** Opening Exercise data block **
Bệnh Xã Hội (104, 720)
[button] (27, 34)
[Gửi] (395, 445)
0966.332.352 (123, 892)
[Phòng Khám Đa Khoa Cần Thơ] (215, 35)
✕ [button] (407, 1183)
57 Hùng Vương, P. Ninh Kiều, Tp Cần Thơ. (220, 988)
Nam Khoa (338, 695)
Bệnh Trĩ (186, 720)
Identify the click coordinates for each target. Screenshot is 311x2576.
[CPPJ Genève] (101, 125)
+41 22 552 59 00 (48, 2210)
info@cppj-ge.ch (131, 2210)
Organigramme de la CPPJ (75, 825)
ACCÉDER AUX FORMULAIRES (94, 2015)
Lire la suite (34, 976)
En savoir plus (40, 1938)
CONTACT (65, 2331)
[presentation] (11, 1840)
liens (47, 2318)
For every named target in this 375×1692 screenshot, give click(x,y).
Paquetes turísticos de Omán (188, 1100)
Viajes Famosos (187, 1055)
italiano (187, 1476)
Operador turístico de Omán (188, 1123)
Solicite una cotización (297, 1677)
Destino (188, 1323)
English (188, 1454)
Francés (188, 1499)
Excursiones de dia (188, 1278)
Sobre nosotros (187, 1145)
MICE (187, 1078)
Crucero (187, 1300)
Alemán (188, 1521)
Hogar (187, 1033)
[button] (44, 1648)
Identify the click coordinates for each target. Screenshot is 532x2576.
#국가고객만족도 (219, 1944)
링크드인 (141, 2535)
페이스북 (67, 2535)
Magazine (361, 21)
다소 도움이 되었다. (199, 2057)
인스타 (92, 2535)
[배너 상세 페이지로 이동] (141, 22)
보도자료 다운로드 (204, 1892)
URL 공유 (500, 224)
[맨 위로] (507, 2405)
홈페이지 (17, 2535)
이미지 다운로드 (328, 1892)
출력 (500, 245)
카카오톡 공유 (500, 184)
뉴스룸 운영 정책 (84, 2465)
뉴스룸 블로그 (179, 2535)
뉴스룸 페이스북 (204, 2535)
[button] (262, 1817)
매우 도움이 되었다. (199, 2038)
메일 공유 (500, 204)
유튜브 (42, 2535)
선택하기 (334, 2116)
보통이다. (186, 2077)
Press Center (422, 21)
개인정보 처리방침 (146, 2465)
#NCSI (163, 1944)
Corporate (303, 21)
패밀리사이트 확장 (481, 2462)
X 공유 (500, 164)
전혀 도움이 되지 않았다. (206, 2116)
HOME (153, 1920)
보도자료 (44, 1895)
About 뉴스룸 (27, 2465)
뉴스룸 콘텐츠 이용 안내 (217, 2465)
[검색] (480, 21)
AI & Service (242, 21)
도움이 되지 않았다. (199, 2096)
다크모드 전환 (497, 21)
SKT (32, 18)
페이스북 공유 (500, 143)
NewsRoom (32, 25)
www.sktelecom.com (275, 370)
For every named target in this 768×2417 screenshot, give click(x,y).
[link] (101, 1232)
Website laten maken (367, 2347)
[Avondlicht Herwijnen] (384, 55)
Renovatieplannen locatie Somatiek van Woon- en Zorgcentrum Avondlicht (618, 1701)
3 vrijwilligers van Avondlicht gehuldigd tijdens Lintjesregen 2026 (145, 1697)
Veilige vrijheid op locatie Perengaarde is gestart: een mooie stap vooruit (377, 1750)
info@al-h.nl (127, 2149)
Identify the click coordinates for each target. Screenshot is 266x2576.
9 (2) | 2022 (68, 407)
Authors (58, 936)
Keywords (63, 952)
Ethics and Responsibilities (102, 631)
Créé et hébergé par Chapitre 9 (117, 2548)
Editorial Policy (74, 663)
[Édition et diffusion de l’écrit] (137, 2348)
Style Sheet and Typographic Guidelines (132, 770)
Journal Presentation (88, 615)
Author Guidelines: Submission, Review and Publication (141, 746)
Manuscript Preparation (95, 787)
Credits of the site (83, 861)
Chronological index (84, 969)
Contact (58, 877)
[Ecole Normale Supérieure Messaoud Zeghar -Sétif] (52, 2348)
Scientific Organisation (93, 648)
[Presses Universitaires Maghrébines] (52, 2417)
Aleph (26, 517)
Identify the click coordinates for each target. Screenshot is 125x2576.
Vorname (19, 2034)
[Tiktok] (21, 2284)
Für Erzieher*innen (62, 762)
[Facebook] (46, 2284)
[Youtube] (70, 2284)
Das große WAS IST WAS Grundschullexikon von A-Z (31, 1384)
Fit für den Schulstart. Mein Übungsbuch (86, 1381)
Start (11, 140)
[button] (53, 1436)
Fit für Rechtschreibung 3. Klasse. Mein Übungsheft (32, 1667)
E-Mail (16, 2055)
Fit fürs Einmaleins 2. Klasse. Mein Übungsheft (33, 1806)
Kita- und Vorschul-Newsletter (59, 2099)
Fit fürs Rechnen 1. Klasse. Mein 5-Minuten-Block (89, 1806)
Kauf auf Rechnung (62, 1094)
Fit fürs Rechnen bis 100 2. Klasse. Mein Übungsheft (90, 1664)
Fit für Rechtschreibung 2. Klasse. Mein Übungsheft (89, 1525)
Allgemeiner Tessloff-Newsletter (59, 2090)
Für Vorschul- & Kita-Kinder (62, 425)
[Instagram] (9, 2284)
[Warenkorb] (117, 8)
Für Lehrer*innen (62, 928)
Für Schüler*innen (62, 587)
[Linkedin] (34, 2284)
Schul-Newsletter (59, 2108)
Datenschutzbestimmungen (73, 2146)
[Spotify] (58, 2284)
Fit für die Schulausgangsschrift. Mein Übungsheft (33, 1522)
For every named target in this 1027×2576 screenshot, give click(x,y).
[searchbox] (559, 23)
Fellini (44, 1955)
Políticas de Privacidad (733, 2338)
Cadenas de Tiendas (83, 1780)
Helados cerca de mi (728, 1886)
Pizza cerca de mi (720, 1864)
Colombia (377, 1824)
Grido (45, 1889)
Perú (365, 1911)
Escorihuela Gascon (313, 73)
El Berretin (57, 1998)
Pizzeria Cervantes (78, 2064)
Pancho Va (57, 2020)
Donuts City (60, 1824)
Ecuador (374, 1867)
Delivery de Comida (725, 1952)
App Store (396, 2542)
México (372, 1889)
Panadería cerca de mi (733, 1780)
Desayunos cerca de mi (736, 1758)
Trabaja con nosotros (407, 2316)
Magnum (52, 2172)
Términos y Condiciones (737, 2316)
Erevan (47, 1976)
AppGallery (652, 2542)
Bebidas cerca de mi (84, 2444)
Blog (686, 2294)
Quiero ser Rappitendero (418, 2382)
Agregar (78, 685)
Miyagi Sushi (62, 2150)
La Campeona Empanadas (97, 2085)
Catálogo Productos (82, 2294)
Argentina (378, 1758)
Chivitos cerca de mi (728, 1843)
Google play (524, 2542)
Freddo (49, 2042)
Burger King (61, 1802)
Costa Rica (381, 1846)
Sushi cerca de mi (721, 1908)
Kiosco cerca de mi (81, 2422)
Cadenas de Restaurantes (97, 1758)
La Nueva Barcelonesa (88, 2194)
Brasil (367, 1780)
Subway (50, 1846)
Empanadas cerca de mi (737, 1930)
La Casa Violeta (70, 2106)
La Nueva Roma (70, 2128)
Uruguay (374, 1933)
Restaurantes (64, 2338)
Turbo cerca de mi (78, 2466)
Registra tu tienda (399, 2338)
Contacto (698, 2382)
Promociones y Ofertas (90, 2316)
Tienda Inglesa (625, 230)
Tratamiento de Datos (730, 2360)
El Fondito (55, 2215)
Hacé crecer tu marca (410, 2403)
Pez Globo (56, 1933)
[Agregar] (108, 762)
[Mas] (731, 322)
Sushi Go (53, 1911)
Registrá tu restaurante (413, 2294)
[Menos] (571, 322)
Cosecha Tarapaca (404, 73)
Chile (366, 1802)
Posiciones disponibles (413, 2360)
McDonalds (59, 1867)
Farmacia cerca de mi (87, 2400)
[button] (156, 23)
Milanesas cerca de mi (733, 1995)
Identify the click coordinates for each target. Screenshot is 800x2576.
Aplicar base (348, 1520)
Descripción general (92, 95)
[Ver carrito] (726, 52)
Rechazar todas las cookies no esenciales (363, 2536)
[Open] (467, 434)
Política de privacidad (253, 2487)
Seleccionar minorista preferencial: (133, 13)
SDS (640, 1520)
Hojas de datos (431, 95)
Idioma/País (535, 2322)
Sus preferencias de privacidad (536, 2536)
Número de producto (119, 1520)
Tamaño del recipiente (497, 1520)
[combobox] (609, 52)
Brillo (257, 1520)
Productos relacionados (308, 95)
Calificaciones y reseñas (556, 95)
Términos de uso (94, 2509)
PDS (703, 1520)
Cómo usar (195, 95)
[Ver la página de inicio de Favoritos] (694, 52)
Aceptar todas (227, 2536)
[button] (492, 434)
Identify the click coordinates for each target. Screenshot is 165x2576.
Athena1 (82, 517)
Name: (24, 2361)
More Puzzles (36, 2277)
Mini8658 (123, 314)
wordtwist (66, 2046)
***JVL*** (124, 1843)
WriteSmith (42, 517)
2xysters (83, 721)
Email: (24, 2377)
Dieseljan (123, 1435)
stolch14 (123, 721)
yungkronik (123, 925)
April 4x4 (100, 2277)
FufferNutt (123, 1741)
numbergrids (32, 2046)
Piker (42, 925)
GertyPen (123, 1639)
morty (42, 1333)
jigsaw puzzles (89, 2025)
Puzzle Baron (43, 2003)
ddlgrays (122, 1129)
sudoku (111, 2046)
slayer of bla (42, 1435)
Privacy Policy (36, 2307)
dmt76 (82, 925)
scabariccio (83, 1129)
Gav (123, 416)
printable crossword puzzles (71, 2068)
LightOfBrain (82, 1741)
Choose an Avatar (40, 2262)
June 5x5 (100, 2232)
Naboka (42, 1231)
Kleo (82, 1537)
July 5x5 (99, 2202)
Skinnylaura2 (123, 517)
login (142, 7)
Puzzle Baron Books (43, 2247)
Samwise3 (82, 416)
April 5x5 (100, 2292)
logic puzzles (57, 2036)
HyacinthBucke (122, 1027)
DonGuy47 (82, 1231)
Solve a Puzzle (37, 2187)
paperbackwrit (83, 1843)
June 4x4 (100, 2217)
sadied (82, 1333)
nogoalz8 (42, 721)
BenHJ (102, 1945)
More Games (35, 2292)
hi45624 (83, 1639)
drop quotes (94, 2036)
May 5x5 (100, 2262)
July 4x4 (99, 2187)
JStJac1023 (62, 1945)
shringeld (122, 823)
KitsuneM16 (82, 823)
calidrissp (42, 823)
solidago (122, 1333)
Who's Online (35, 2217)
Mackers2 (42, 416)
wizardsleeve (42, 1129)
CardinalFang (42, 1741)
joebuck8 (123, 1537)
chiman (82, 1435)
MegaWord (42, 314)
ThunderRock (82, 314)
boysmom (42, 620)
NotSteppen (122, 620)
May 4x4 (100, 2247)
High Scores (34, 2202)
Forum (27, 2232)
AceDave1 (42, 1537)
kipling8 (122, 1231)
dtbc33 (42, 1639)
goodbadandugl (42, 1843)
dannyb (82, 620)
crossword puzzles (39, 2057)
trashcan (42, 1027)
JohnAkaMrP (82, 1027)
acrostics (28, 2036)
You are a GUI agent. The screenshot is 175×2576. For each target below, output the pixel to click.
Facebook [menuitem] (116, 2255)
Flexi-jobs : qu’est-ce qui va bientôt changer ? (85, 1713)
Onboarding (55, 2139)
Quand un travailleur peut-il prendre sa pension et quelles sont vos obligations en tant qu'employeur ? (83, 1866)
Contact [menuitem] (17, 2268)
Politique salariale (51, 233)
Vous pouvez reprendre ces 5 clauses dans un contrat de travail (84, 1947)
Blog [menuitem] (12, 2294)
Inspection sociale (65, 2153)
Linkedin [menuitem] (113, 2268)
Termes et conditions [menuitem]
** Closing Exercise data block **
What needs to be done
Could you retype exactly the lines above, starting at the line that contains "La Nueva Roma (70, 2128)" and ending at the line that contains "El Fondito (55, 2215)", and nothing more?

Finished task
La Nueva Roma (70, 2128)
Uruguay (374, 1933)
Restaurantes (64, 2338)
Turbo cerca de mi (78, 2466)
Registra tu tienda (399, 2338)
Contacto (698, 2382)
Promociones y Ofertas (90, 2316)
Tienda Inglesa (625, 230)
Tratamiento de Datos (730, 2360)
El Fondito (55, 2215)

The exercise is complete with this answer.